The building originally opened in 1977 as the Smuggler’s Inn. It was converted into the Bombay Cycling Club in 1984. Over the years, new restaurants have come to this location. The property was also home to Oriental Buffet & Grill, Prescott’s, Wildcat Brewery Co.
In 2004, the structure was destroyed at 305 N. Veterans Parkway. In its place today are three restaurants: Noodles & Co. and Chipotle Mexican Grill and Meat Heads.
Pictured is Edward Cross, manager of the Bombay Cycling Club, in August 1991.
snorak
Once he ruled the Senorak.
It was what they called a smorgasbord (or cafeteria for one price, all you can eat) at the south end of Bloomington. It was owned by the House of Karonis and its place was named after him, and Snorak being Karonis is spelled the opposite.
You can have roast beef, fried chicken, ham, pork chops, salads, steamed vegetables, chunks of watermelon and tablespoons of cheese until your eyes change color.

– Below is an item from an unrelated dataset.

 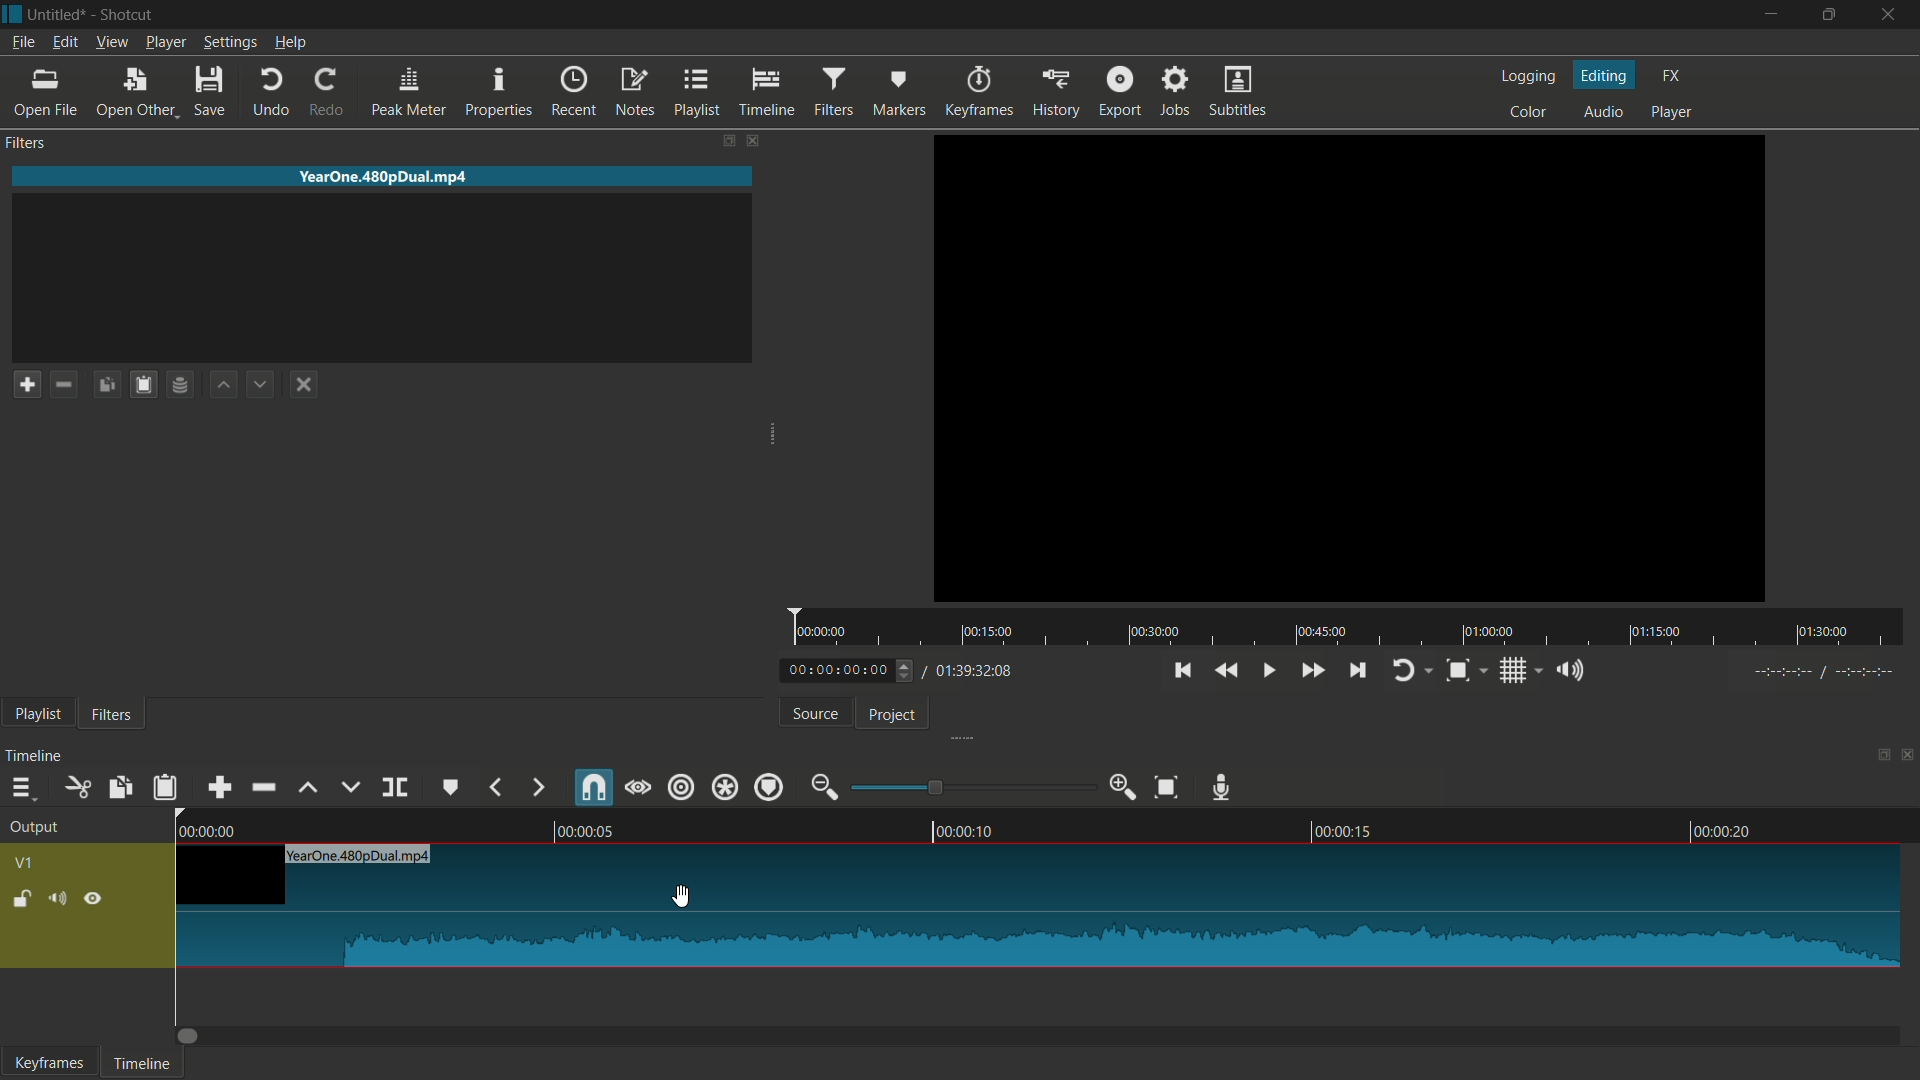 I want to click on notes, so click(x=636, y=93). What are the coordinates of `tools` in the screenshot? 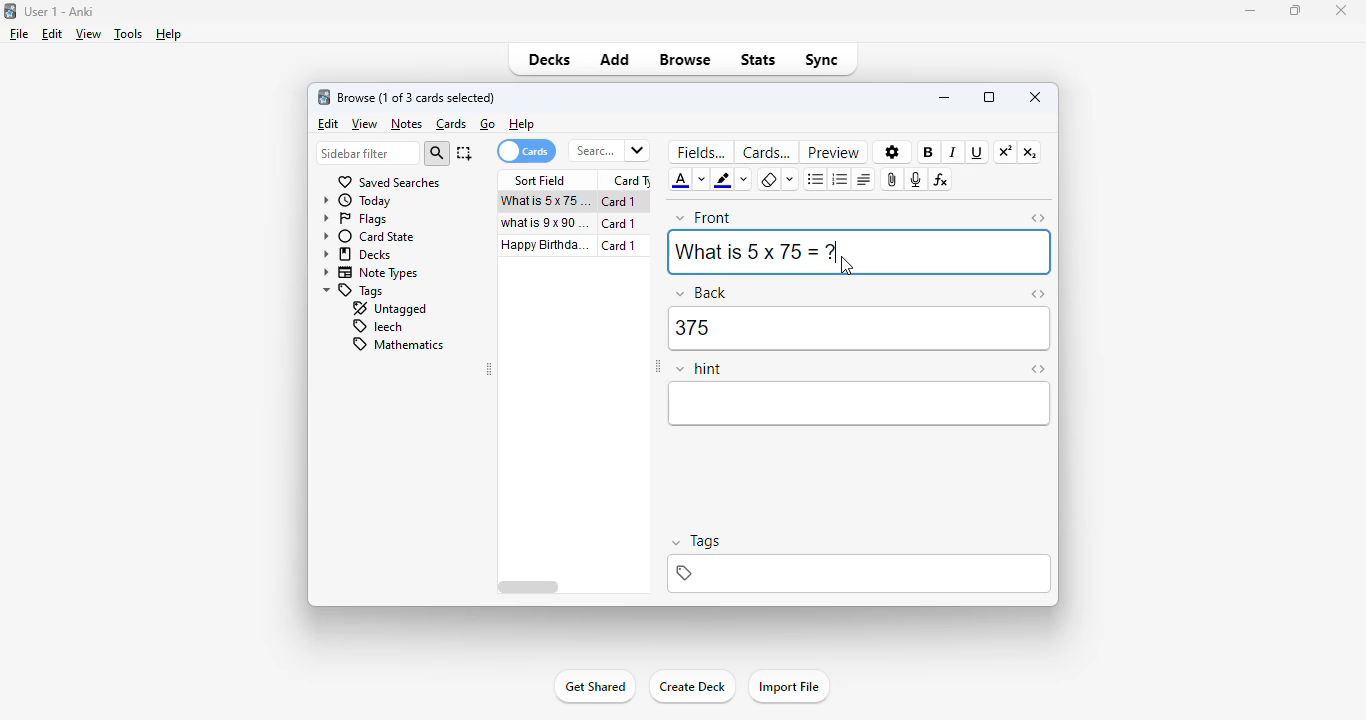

People practically queued up in the parking lot just to enjoy passing through those food lines and filling their plates and bowls until they overflowed, indulged, and savored over this or that delicious delight. You can have what you want and the price is still the same.
The picture is of a serving table in the restaurant. Diners served themselves. Lunch was served from 11 a.m. to 2:30 p.m. for 95 cents, and dinner was served from 5 to 9 p.m. for $1.65.
The site was originally the Phil-Kron Theater and Restaurant, which opened in 1947. The restaurant’s name was later changed to Sinorak. The car was purchased by the Kerasotes theater chain in 1958. It closed in 1984, after being damaged in a fire that destroyed the vacant Senorac.